── ÜBUNGSTEXT ──

Speziell für einen Schleppkahn ist im vorbezeichneten Urteil vom 3. Juli 1969 zwar eine Wegnahme nicht schon darin gesehen worden, dass der Eigentümer gezwungen wurde, sein Schiff in einen bestimmten Hafen zu fahren, dort mit Demontagegut beladen zu lassen und beladen an einen anderen Ort zu bringen (a.a.O. S. 291), aber als Verlust der Verfügungsgewalt beurteilt worden, dass der Eigentümer sein Schiff hat endgültig verlassen müssen (a.a.O. S. 290).
Vor diesem Hintergrund durfte das Verwaltungsgericht im Streitverfahren vor allem aus dem Umstand, dass der fragliche Schleppkahn in den Jahren 1945 bis 1951 in der Verfügungsgewalt einer sowjetischen Dampfschifffahrts-Aktiengesellschaft auf dem Fluss Oder stand und der Geschädigte lediglich noch als Lohnabhängiger auf ihm tätig sein durfte, bedenkenfrei ableiten, der Geschädigte habe seine Verfügungsbefugnis über das Schiff in einer Weise verloren gehabt, dass dies dem förmlichen Entzug des Eigentums bei wirtschaftlicher Betrachtungsweise gleichstand.
bb) Nicht ernstlich anzuzweifeln ist auf der Grundlage der im angefochtenen Urteil getroffenen tatsächlichen Feststellungen auch die weitere Annahme des Verwaltungsgerichts, dass das Wirtschaftsgut Schleppkahn der Volkswirtschaft eines fremden Staates zugeführt worden ist bzw. bei der Wegnahme eine dahin gehende Absicht bestand.

───
── GESPEICHERTE DATEN ──

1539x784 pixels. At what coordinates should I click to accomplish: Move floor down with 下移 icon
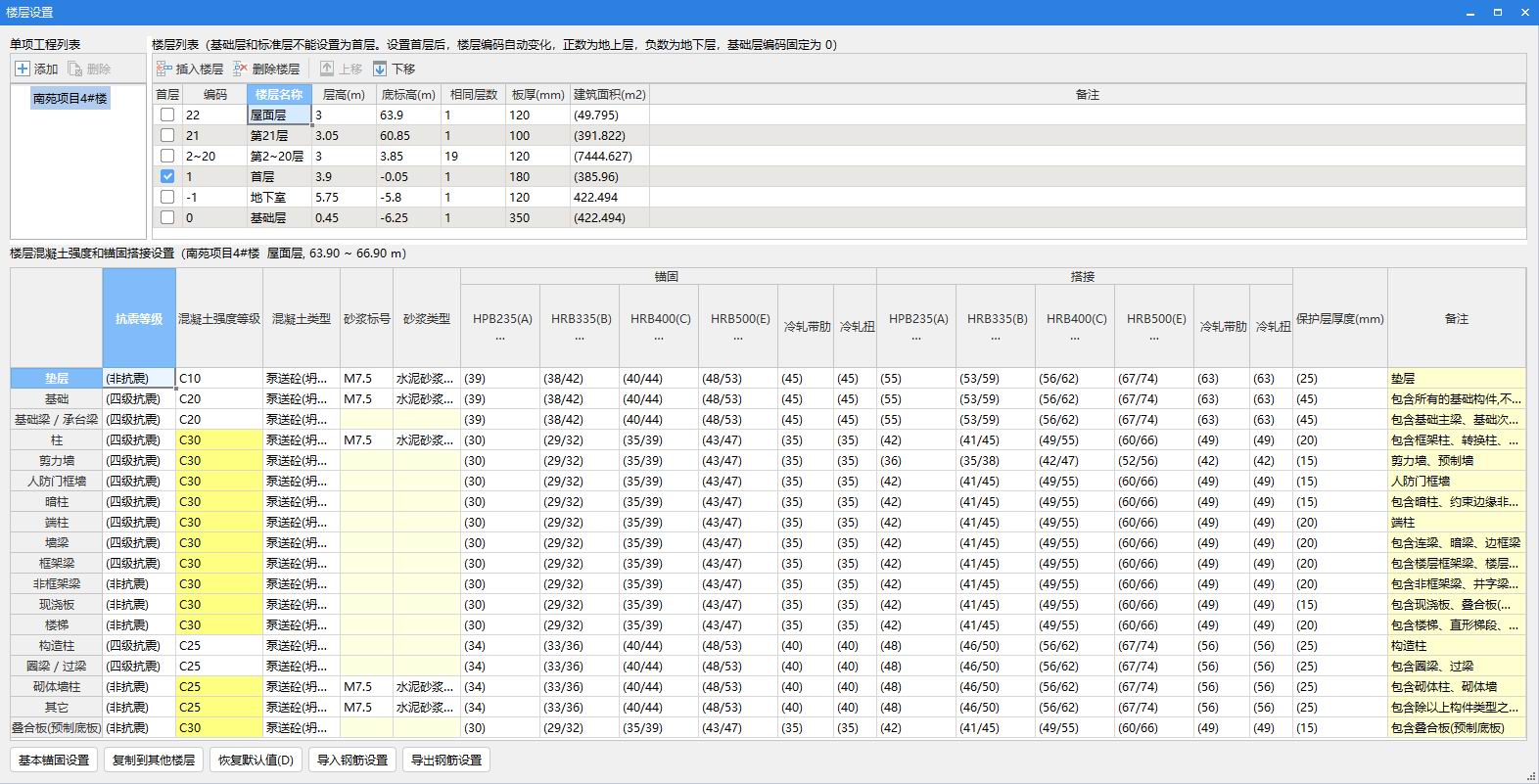click(380, 69)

───

● ARBEITSANWEISUNGEN
[1] Schreibe den Abschnitt des Übungstexts neu, der mit „Speziell für einen“ beginnt und mit „(a.a.O. S. 290).“ endet, und ersetze darin „Schleppkahn“ durch „Lastkahn“.
[2] In welchen Jahren stand der Schleppkahn laut Übungstext in der Verfügungsgewalt einer sowjetischen Dampfschifffahrts-Aktiengesellschaft?

● ANTWORTLISTE
[1]
Speziell für einen Lastkahn ist im vorbezeichneten Urteil vom 3. Juli 1969 zwar eine Wegnahme nicht schon darin gesehen worden, dass der Eigentümer gezwungen wurde, sein Schiff in einen bestimmten Hafen zu fahren, dort mit Demontagegut beladen zu lassen und beladen an einen anderen Ort zu bringen (a.a.O. S. 291), aber als Verlust der Verfügungsgewalt beurteilt worden, dass der Eigentümer sein Schiff hat endgültig verlassen müssen (a.a.O. S. 290).

[2] In den Jahren 1945 bis 1951.